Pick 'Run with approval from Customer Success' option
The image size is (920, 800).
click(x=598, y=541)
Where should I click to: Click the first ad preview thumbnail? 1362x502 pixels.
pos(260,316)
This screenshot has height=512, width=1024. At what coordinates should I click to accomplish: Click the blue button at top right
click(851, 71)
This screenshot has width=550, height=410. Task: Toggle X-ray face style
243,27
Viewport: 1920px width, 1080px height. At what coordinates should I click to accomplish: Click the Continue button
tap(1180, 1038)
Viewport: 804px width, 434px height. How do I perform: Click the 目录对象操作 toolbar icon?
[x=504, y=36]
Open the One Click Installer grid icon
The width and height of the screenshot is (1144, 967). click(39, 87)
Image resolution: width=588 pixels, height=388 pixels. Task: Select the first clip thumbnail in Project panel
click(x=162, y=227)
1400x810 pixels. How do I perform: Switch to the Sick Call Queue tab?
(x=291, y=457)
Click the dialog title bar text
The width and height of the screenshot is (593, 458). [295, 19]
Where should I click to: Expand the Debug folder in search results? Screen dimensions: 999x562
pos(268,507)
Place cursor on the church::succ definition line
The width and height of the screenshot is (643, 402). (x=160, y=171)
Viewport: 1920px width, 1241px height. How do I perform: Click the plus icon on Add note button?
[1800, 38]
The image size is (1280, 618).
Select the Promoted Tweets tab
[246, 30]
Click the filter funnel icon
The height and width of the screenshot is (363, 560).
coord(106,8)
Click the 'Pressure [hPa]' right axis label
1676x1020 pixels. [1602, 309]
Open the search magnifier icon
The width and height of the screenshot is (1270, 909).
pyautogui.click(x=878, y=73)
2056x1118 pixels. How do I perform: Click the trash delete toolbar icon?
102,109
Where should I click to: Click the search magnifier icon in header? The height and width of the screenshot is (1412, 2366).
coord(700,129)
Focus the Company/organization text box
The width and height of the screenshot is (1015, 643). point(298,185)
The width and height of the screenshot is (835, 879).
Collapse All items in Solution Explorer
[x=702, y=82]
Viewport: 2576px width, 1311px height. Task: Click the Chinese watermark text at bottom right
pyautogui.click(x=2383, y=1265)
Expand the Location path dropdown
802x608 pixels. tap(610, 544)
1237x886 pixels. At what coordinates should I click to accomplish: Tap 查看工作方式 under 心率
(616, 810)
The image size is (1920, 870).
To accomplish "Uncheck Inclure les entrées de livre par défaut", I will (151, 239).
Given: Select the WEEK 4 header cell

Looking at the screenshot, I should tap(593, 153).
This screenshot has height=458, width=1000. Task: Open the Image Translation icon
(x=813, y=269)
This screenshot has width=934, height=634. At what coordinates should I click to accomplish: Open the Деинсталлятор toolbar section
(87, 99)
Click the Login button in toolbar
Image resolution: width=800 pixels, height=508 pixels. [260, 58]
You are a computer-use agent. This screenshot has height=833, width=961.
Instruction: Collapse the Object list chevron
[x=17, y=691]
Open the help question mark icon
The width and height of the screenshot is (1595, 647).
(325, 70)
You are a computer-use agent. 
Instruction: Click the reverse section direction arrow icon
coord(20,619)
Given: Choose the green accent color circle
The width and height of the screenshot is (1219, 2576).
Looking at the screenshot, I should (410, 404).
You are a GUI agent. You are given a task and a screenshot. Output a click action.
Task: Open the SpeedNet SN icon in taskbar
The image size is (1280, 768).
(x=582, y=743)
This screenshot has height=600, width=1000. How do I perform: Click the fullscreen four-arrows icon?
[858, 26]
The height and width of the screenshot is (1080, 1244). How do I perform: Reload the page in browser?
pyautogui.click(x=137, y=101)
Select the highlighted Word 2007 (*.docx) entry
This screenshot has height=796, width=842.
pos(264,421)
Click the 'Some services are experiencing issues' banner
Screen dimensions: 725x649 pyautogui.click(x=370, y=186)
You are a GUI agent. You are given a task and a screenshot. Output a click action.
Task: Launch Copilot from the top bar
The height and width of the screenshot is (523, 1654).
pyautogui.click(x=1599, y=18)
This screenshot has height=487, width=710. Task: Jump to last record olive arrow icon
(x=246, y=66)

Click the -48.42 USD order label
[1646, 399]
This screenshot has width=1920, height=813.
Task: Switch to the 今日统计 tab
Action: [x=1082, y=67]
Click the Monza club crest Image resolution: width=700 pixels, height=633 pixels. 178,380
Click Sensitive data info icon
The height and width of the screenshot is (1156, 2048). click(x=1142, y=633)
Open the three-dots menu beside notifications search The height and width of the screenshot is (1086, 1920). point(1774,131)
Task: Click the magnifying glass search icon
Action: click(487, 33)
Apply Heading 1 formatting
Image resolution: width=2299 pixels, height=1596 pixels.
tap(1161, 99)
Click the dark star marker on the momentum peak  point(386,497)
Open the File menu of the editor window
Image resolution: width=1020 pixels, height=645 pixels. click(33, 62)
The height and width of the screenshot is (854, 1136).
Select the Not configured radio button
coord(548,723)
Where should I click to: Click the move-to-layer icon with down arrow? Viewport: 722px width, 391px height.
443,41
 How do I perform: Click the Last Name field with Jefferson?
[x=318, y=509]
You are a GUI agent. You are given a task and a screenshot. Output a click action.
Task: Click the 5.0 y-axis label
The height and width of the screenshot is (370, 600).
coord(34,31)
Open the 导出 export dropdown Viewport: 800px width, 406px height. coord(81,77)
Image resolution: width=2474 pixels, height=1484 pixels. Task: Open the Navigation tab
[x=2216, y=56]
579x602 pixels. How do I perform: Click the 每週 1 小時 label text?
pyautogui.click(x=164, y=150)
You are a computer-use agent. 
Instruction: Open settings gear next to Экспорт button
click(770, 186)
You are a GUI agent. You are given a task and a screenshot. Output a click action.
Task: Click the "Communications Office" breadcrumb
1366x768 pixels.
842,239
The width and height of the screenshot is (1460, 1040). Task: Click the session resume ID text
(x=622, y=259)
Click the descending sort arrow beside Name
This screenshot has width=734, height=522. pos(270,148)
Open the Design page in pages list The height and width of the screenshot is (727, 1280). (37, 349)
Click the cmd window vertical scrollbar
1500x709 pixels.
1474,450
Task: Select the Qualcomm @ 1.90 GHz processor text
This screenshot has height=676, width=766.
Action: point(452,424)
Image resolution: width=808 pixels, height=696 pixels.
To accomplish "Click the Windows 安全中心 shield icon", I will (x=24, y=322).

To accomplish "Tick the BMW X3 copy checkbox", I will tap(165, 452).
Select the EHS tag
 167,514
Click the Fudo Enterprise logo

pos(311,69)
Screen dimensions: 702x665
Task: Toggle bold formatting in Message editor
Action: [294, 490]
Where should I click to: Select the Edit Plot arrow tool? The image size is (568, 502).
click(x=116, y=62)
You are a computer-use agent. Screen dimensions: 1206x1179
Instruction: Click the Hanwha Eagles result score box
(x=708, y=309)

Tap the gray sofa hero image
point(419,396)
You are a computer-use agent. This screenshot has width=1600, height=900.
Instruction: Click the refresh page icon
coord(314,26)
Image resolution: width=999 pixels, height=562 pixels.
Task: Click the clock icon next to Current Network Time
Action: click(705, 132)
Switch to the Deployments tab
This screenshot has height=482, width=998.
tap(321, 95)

+ + + + +

• What this task involves:
Reproduce verbatim the rows from the line containing "This screenshot has width=550, height=410." through the line containing "will (151, 239).", inclusive of both.

• Exercise answer:
This screenshot has width=550, height=410. Task: Toggle X-ray face style
243,27
Viewport: 1920px width, 1080px height. At what coordinates should I click to accomplish: Click the Continue button
tap(1180, 1038)
Viewport: 804px width, 434px height. How do I perform: Click the 目录对象操作 toolbar icon?
[x=504, y=36]
Open the One Click Installer grid icon
The width and height of the screenshot is (1144, 967). click(39, 87)
Image resolution: width=588 pixels, height=388 pixels. Task: Select the first clip thumbnail in Project panel
click(x=162, y=227)
1400x810 pixels. How do I perform: Switch to the Sick Call Queue tab?
(x=291, y=457)
Click the dialog title bar text
The width and height of the screenshot is (593, 458). [295, 19]
Where should I click to: Expand the Debug folder in search results? Screen dimensions: 999x562
pos(268,507)
Place cursor on the church::succ definition line
The width and height of the screenshot is (643, 402). (x=160, y=171)
Viewport: 1920px width, 1241px height. How do I perform: Click the plus icon on Add note button?
[1800, 38]
The image size is (1280, 618).
Select the Promoted Tweets tab
[246, 30]
Click the filter funnel icon
The height and width of the screenshot is (363, 560).
coord(106,8)
Click the 'Pressure [hPa]' right axis label
1676x1020 pixels. [1602, 309]
Open the search magnifier icon
The width and height of the screenshot is (1270, 909).
pyautogui.click(x=878, y=73)
2056x1118 pixels. How do I perform: Click the trash delete toolbar icon?
102,109
Where should I click to: Click the search magnifier icon in header? The height and width of the screenshot is (1412, 2366).
coord(700,129)
Focus the Company/organization text box
The width and height of the screenshot is (1015, 643). point(298,185)
The width and height of the screenshot is (835, 879).
Collapse All items in Solution Explorer
[x=702, y=82]
Viewport: 2576px width, 1311px height. Task: Click the Chinese watermark text at bottom right
pyautogui.click(x=2383, y=1265)
Expand the Location path dropdown
802x608 pixels. tap(610, 544)
1237x886 pixels. At what coordinates should I click to accomplish: Tap 查看工作方式 under 心率
(616, 810)
The image size is (1920, 870).
To accomplish "Uncheck Inclure les entrées de livre par défaut", I will (151, 239).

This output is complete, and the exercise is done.